Pod Autoscaler is the main system component. Under the hood it handles the vertical autoscaling logic responsible of computing and applying the resources to assign for each Pod.

Recommender

The Recommender component polls the metrics from the metrics server. For each pod metric, it computes the new resources to allocate for the pod taking into account also the agreement defined in the ServiceLevelAgreement matched by the Pod. It writes this value in the PodScale.Desired resource field.

The available logics are:

  • Control Theory: the amount of resources is assigned through control theory.

Contention manager

The Contention Manager receives from the chan the Podscales grouped by Node. It computes the amount of Node resources to be distributed among the Pods tracked by System Autoscaler. After that, the component calculates the amount of the Desired resources and compares them with the actual Node capacity. If the Desired resources does not fit into the Node, they are rescaled according to a given policy. This step is necessary in order to always make feasible resource patch to Kubernetes, leaving the Scheduler out from this process.

The available policies are:

  • Proportional: the quota requested by a Pod is maintained during the rescaling process.
    i.e.
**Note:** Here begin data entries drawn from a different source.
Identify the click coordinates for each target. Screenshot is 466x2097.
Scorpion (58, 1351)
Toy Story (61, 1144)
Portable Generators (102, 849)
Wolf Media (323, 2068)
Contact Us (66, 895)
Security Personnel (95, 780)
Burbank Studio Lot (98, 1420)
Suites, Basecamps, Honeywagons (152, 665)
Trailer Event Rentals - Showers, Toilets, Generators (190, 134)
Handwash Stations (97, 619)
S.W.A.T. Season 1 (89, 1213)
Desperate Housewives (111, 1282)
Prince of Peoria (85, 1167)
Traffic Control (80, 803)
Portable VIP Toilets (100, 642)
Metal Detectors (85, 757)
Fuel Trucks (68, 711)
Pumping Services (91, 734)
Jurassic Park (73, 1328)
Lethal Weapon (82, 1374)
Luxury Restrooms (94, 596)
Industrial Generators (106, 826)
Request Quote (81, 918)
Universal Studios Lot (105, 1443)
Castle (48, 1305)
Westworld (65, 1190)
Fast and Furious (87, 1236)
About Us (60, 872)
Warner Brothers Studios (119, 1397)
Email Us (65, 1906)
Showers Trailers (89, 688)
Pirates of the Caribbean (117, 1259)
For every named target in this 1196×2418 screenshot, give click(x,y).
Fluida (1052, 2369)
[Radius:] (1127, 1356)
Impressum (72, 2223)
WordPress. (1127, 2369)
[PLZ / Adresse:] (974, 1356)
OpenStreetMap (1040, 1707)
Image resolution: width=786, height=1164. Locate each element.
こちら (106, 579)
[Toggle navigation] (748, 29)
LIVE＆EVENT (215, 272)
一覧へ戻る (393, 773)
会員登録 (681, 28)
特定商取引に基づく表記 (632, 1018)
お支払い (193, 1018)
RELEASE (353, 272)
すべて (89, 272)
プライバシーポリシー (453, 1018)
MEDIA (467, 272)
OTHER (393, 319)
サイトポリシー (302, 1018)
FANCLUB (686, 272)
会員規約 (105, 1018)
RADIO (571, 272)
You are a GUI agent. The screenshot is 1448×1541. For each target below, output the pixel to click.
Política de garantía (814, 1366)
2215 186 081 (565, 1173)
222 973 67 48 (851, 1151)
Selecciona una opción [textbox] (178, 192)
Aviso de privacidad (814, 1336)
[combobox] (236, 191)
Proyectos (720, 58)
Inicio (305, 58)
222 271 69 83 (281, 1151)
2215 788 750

Having a Node capacity of 100m and the folliwing Desired resources:

    • Pod A: 50m
    • Pod B: 150m

    The rescaled resources will be the following:

    • Pod A: 25m
    • Pod B: 75m

Therefore, the result is written to another chan and sent to the Pod Resource Updater

Pod Resource Updater

The component reads from the chan where the Contention Manager has written the Pod resources to patch and applies the changes to both the Pod resource and Podscale.Status.ActualResources. The updated resources are then logged to /var/podscale.json for testing purposes.

Pod Replicas Updater

The horizontal autoscaler watches the PodScale and if horizontal scaling condition is met (for example, the PodScale.Desired has been higher than the PodScale.Actual for a certain amount of time) it increases/decreases the number of pod replicas by editing the resource Pod.Replica.